SINGARAJA, BALIPOST.com – Seorang anak di bawah lima tahun (balita) ditemukan meninggal dunia setelah tenggelam di dalam bak penampungan air di Desa Padangbulia, Kecamatan Sukasada, Kabupaten Buleleng, Kamis (30/4). Peristiwa tragis ini diduga terjadi saat korban yang berusia 4 tahun itu bermain seorang diri di area belakang rumahnya yang berdekatan dengan proyek pembangunan glamping.
Kasi Humas Polres Buleleng, Iptu Rosalina Diaz, dikonfirmasi Jumat (1/5), membenarkan kejadian tersebut. Ia menjelaskan, peristiwa pertama kali diketahui sekitar pukul 13.00 WITA, saat korban berinisial MDS dilaporkan tidak berada di rumah.
Menurut Diaz, ayah korban, KA, awalnya mendapat informasi dari kakak korban bahwa adiknya hilang. Ia kemudian mencari ke area belakang rumah yang merupakan lokasi proyek pembangunan glamping.
“Korban ditemukan di dalam bak penampungan air dengan kedalaman sekitar 1,5 meter di area pembangunan glamping,” ujar Diaz.
Ia menambahkan, ayah korban langsung menuju bak penampungan air karena mengetahui anaknya sering bermain di lokasi tersebut.
“Ayah korban langsung menuju lokasi. Sempat menguras air di dalam bak, namun korban belum terlihat. Saat turun ke dalam bak dan meraba dengan kaki, korban akhirnya ditemukan di sudut bak,” jelasnya.

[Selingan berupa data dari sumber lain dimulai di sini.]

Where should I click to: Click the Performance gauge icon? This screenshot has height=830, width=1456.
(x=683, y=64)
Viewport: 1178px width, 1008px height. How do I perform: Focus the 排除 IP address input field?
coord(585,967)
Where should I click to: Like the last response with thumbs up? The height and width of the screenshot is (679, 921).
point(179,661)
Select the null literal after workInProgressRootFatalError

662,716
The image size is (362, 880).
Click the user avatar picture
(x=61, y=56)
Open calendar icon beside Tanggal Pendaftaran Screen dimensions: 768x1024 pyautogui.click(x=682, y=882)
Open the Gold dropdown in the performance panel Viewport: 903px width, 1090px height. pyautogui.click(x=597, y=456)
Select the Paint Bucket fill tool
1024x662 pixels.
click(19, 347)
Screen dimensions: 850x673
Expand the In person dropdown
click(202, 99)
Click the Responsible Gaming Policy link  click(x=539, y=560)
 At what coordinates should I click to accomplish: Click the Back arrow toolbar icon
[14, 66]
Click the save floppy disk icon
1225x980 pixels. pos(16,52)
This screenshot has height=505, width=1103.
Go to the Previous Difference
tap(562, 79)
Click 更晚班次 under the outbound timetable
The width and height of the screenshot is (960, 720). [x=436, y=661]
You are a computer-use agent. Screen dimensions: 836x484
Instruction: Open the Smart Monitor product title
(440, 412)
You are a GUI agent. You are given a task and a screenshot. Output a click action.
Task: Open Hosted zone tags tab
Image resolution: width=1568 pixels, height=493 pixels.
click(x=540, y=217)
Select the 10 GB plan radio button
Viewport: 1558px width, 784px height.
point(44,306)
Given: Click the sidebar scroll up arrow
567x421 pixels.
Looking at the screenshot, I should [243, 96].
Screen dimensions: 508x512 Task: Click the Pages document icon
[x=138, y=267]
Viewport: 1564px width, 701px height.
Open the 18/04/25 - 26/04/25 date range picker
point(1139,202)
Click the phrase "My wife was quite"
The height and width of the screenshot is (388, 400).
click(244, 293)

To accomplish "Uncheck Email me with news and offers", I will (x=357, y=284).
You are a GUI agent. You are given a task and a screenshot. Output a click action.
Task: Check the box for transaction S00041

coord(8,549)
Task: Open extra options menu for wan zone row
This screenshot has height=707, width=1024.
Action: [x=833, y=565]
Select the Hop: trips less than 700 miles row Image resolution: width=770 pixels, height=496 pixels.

Korban kemudian dievakuasi dan dibawa ke RSUD Kabupaten Buleleng untuk mendapatkan pertolongan medis. Namun, nyawa korban tidak dapat diselamatkan.
Sementara itu, saksi GS, yang merupakan pekerja di lokasi proyek, mengaku sempat melihat korban bermain di sekitar area pembangunan sambil membawa mainan pistol air. Ia juga sempat menegur korban sekitar pukul 12.30 WITA agar pulang ke rumah.
“Sekitar pukul 14.00 WITA saat kembali ke lokasi, suasana sudah ramai dan saya mendapat informasi korban tenggelam di bak penampungan air,” ujarnya.
Hasil pemeriksaan medis menunjukkan tidak ditemukan tanda-tanda kekerasan pada tubuh korban. Dari mulut dan hidung korban diketahui mengeluarkan air, yang menguatkan dugaan korban meninggal akibat tenggelam.
Pihak keluarga menerima kejadian ini sebagai musibah dan menolak dilakukan visum maupun autopsi. Selain itu, keluarga juga tidak melaporkan peristiwa tersebut ke pihak kepolisian. (Nyoman Yudha/balipost)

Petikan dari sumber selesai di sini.